Los pensamientos y las señales eléctricas

Es bien sabido que las neuronas se comunican mediante impulsos nerviosos, que las neuronas expresan en forma de señales eléctricas. A grandes rasgos, lo que nuestro cerebro hace es codificar y descodificar estas señales. Es decir, cuando escuchamos por ejemplo una canción, nuestros órganos (en este caso nuestros oídos) convierten el estímulo exterior en un impulso nervioso que va a nuestro cerebro en forma de impulso eléctrico. El cerebro descodifica e interpreta este impulso nervioso y emite una respuesta para nuestros oídos. Aunque parece muy sencillo, aún no sabemos cuál es el lenguaje que usan las neuronas o como están codificadas estas señales.
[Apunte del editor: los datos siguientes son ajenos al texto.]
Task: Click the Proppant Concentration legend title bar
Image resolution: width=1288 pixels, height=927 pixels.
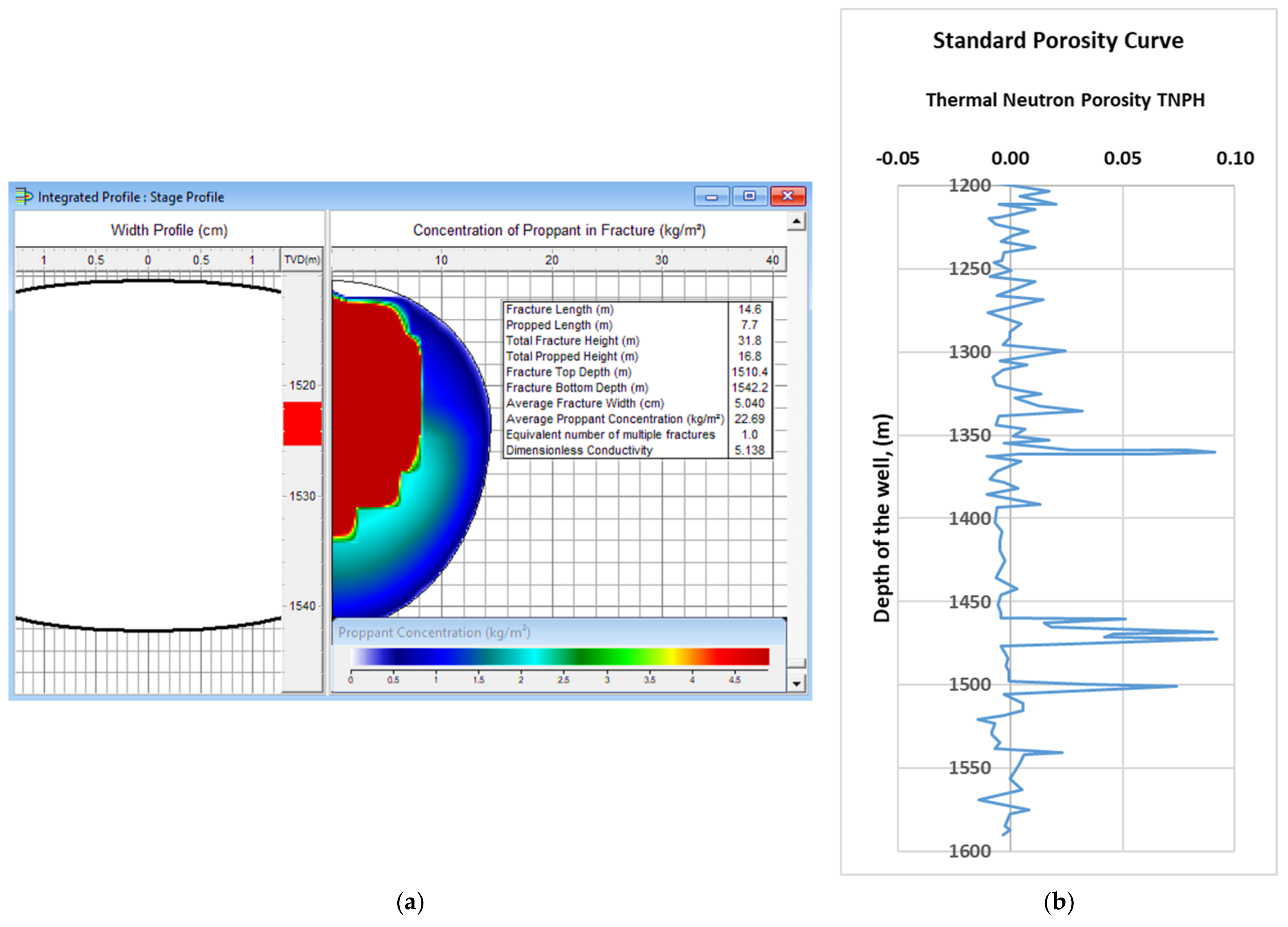Action: coord(559,632)
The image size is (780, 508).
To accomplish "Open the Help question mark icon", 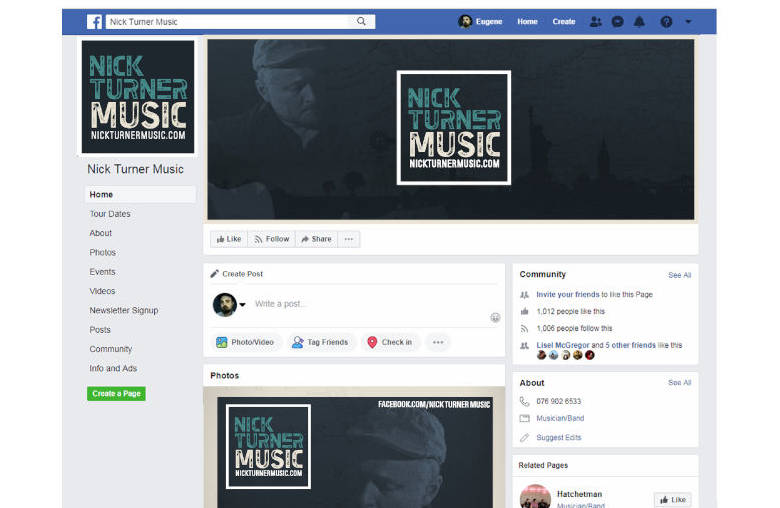I will [x=666, y=21].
De hecho, la Agencia de Investigación de Proyectos Avanzados de Defensa (DARPA) lleva algunos años intentando traducir estos impulsos a código binario.

¿Y qué tiene que ver esto con la telepatía? Pues básicamente que los científicos han conseguido identificar zonas del cerebro muy concretas que se encargan de tareas muy específicas. Estudiando estos circuitos neuronales y sus patrones de actividad mediante implantes cerebrales o electroencefalografía es posible extraer los datos a un dispositivo externo y procesarlos.
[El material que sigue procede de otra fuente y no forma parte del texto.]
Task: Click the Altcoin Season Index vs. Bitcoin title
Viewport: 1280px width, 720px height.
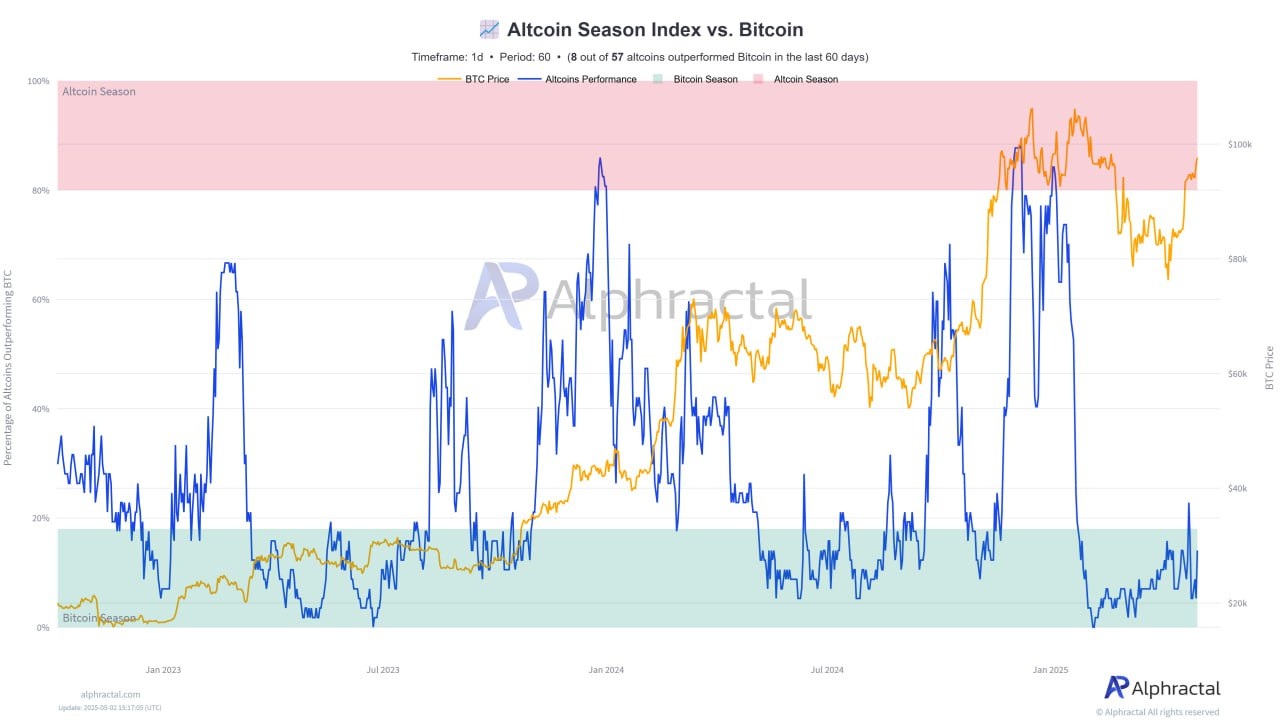Action: 655,30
Conexiones máquina-cerebro y cerebro-cerebro

El avance de la tecnología, con mecanismos más precisos y mayor capacidad para procesar datos ha permitido realizar avances enormes en el estudio de la neurociencia. En el año 2002, Kevin Warwick se implantó un chip en su antebrazo que registraba la actividad eléctrica de sus neuronas sobre el mismo, y de esta manera, pudo transmitir las ordenes de movimiento que emitía su cerebro a un brazo robótico. Más tarde, investigadores de la universidad de Pittsburgh consiguieron que en 2016 un paciente tetrapléjico ejecutara varias órdenes generadas en su cerebro a través de un brazo protésico, lo cual fue posible gracias a un implante cerebral. De manera similar, consiguieron estimular el sentido del tacto en el paciente, trasmitiendo una señal eléctrica a la zona del cerebro encargada de la sensación del tacto de un dedo.
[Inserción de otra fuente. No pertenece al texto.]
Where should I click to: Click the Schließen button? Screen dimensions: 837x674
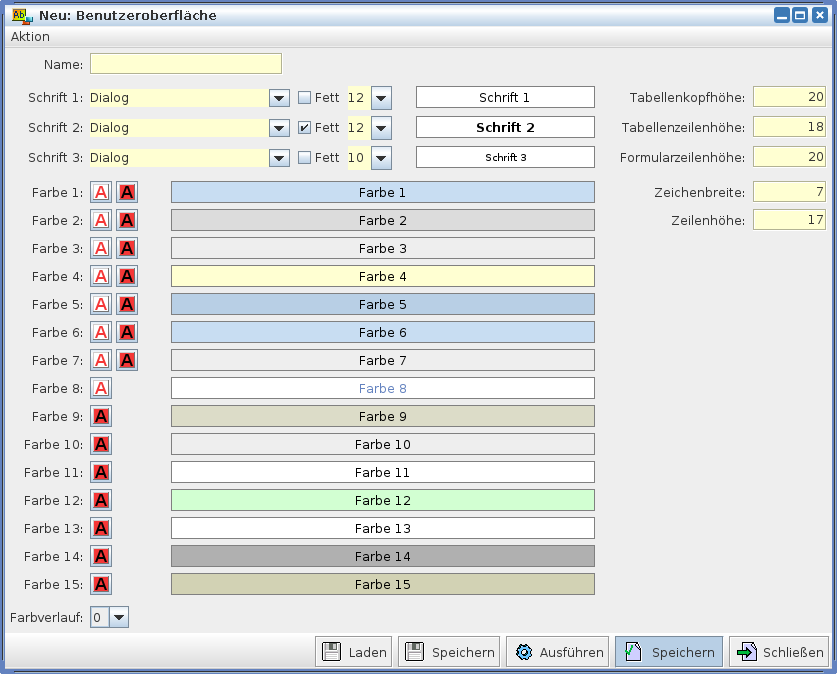780,652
Aunque en mi opinión, el experimento reciente más sorprendente es el que se llevó a cabo en la universidad de Washington, en el cual un investigador consiguió jugar a un videojuego a distancia controlando el dedo, solo con sus pensamientos, de otro investigador. Ambos investigadores estaban equipados con sendos cascos de electrodos, uno de ellos registraba la actividad cerebral del investigador que emitía la orden de pulsar el botón de disparar, y esta orden era transmitida al otro casco que emitía un impulso eléctrico haciendo que el segundo investigador moviera el dedo.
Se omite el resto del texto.